[[ Record set, beginning ]]
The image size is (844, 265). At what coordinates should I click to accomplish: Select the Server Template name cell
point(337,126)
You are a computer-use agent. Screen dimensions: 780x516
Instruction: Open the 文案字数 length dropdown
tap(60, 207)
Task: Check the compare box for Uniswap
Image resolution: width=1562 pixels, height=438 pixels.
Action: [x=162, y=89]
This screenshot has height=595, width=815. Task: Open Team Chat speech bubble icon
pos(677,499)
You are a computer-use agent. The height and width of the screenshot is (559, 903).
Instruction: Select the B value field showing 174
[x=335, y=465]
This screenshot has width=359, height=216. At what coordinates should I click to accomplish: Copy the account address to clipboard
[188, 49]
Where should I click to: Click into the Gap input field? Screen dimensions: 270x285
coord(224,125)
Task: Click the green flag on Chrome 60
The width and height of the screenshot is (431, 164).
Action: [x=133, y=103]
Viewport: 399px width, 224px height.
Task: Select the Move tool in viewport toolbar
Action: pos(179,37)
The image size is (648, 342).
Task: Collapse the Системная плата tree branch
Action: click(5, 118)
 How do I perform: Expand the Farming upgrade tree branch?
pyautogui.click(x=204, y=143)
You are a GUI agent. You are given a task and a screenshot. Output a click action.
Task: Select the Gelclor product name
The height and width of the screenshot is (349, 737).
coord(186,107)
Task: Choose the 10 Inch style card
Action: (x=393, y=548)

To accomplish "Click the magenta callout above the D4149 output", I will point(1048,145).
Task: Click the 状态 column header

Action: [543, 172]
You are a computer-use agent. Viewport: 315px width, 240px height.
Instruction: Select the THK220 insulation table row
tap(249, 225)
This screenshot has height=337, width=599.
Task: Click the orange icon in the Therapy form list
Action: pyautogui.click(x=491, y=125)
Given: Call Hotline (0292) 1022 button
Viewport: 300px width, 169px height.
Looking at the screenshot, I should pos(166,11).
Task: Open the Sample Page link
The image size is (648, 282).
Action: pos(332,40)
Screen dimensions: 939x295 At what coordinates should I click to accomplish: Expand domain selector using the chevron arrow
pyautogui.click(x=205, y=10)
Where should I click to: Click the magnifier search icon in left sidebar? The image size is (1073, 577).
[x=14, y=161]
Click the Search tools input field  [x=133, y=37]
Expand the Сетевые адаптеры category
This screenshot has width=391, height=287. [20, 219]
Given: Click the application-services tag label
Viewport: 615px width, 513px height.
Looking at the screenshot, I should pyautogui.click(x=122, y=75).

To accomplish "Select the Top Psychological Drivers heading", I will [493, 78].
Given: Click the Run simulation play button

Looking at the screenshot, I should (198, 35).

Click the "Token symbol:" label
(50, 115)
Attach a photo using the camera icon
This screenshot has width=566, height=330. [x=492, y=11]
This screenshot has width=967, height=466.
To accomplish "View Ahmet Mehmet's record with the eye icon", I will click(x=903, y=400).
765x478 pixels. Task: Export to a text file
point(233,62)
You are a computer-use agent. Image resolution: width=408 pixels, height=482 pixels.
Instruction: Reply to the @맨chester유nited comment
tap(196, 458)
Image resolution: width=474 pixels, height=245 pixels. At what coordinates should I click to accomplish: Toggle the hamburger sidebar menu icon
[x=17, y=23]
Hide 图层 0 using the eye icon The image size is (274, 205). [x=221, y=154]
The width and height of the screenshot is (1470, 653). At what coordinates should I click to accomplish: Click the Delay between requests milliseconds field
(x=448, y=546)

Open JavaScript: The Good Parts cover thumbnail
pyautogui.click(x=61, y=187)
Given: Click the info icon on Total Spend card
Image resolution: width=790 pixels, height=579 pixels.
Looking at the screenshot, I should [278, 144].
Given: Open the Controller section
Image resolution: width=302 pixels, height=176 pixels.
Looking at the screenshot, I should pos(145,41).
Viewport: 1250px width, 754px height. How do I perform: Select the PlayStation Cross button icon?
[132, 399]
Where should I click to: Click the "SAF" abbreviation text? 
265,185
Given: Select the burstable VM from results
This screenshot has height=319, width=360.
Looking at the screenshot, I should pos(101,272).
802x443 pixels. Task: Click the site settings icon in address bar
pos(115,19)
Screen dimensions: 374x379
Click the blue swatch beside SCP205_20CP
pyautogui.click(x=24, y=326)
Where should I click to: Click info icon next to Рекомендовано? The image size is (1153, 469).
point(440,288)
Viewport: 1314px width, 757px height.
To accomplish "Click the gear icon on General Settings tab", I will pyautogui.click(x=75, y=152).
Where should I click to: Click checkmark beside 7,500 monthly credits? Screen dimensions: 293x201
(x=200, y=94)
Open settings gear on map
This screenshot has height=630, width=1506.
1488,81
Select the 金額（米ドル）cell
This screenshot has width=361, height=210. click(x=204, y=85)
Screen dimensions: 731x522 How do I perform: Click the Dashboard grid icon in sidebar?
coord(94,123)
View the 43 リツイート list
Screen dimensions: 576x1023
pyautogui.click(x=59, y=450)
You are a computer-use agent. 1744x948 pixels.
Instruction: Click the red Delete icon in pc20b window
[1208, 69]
[[ Record set, end ]]
Exercise: Every record above is to be copied exactly.

Answer to this problem:
The image size is (844, 265). At what coordinates should I click to accomplish: Select the Server Template name cell
point(337,126)
You are a computer-use agent. Screen dimensions: 780x516
Instruction: Open the 文案字数 length dropdown
tap(60, 207)
Task: Check the compare box for Uniswap
Image resolution: width=1562 pixels, height=438 pixels.
Action: [x=162, y=89]
This screenshot has height=595, width=815. Task: Open Team Chat speech bubble icon
pos(677,499)
You are a computer-use agent. The height and width of the screenshot is (559, 903).
Instruction: Select the B value field showing 174
[x=335, y=465]
This screenshot has width=359, height=216. At what coordinates should I click to accomplish: Copy the account address to clipboard
[188, 49]
Where should I click to: Click into the Gap input field? Screen dimensions: 270x285
coord(224,125)
Task: Click the green flag on Chrome 60
The width and height of the screenshot is (431, 164).
Action: [x=133, y=103]
Viewport: 399px width, 224px height.
Task: Select the Move tool in viewport toolbar
Action: pos(179,37)
The image size is (648, 342).
Task: Collapse the Системная плата tree branch
Action: click(5, 118)
 How do I perform: Expand the Farming upgrade tree branch?
pyautogui.click(x=204, y=143)
You are a GUI agent. You are given a task and a screenshot. Output a click action.
Task: Select the Gelclor product name
The height and width of the screenshot is (349, 737).
coord(186,107)
Task: Choose the 10 Inch style card
Action: (x=393, y=548)

To accomplish "Click the magenta callout above the D4149 output", I will point(1048,145).
Task: Click the 状态 column header

Action: [543, 172]
You are a computer-use agent. Viewport: 315px width, 240px height.
Instruction: Select the THK220 insulation table row
tap(249, 225)
This screenshot has height=337, width=599.
Task: Click the orange icon in the Therapy form list
Action: pyautogui.click(x=491, y=125)
Given: Call Hotline (0292) 1022 button
Viewport: 300px width, 169px height.
Looking at the screenshot, I should pos(166,11).
Task: Open the Sample Page link
The image size is (648, 282).
Action: pos(332,40)
Screen dimensions: 939x295 At what coordinates should I click to accomplish: Expand domain selector using the chevron arrow
pyautogui.click(x=205, y=10)
Where should I click to: Click the magnifier search icon in left sidebar? The image size is (1073, 577).
[x=14, y=161]
Click the Search tools input field  [x=133, y=37]
Expand the Сетевые адаптеры category
This screenshot has width=391, height=287. [20, 219]
Given: Click the application-services tag label
Viewport: 615px width, 513px height.
Looking at the screenshot, I should pyautogui.click(x=122, y=75).

To accomplish "Select the Top Psychological Drivers heading", I will [493, 78].
Given: Click the Run simulation play button

Looking at the screenshot, I should (198, 35).

Click the "Token symbol:" label
(50, 115)
Attach a photo using the camera icon
This screenshot has width=566, height=330. [x=492, y=11]
This screenshot has width=967, height=466.
To accomplish "View Ahmet Mehmet's record with the eye icon", I will click(x=903, y=400).
765x478 pixels. Task: Export to a text file
point(233,62)
You are a computer-use agent. Image resolution: width=408 pixels, height=482 pixels.
Instruction: Reply to the @맨chester유nited comment
tap(196, 458)
Image resolution: width=474 pixels, height=245 pixels. At what coordinates should I click to accomplish: Toggle the hamburger sidebar menu icon
[x=17, y=23]
Hide 图层 0 using the eye icon The image size is (274, 205). [x=221, y=154]
The width and height of the screenshot is (1470, 653). At what coordinates should I click to accomplish: Click the Delay between requests milliseconds field
(x=448, y=546)

Open JavaScript: The Good Parts cover thumbnail
pyautogui.click(x=61, y=187)
Given: Click the info icon on Total Spend card
Image resolution: width=790 pixels, height=579 pixels.
Looking at the screenshot, I should [278, 144].
Given: Open the Controller section
Image resolution: width=302 pixels, height=176 pixels.
Looking at the screenshot, I should pos(145,41).
Viewport: 1250px width, 754px height. How do I perform: Select the PlayStation Cross button icon?
[132, 399]
Where should I click to: Click the "SAF" abbreviation text? 
265,185
Given: Select the burstable VM from results
This screenshot has height=319, width=360.
Looking at the screenshot, I should pos(101,272).
802x443 pixels. Task: Click the site settings icon in address bar
pos(115,19)
Screen dimensions: 374x379
Click the blue swatch beside SCP205_20CP
pyautogui.click(x=24, y=326)
Where should I click to: Click info icon next to Рекомендовано? The image size is (1153, 469).
point(440,288)
Viewport: 1314px width, 757px height.
To accomplish "Click the gear icon on General Settings tab", I will pyautogui.click(x=75, y=152).
Where should I click to: Click checkmark beside 7,500 monthly credits? Screen dimensions: 293x201
(x=200, y=94)
Open settings gear on map
This screenshot has height=630, width=1506.
1488,81
Select the 金額（米ドル）cell
This screenshot has width=361, height=210. click(x=204, y=85)
Screen dimensions: 731x522 How do I perform: Click the Dashboard grid icon in sidebar?
coord(94,123)
View the 43 リツイート list
Screen dimensions: 576x1023
pyautogui.click(x=59, y=450)
You are a computer-use agent. 1744x948 pixels.
Instruction: Click the red Delete icon in pc20b window
[1208, 69]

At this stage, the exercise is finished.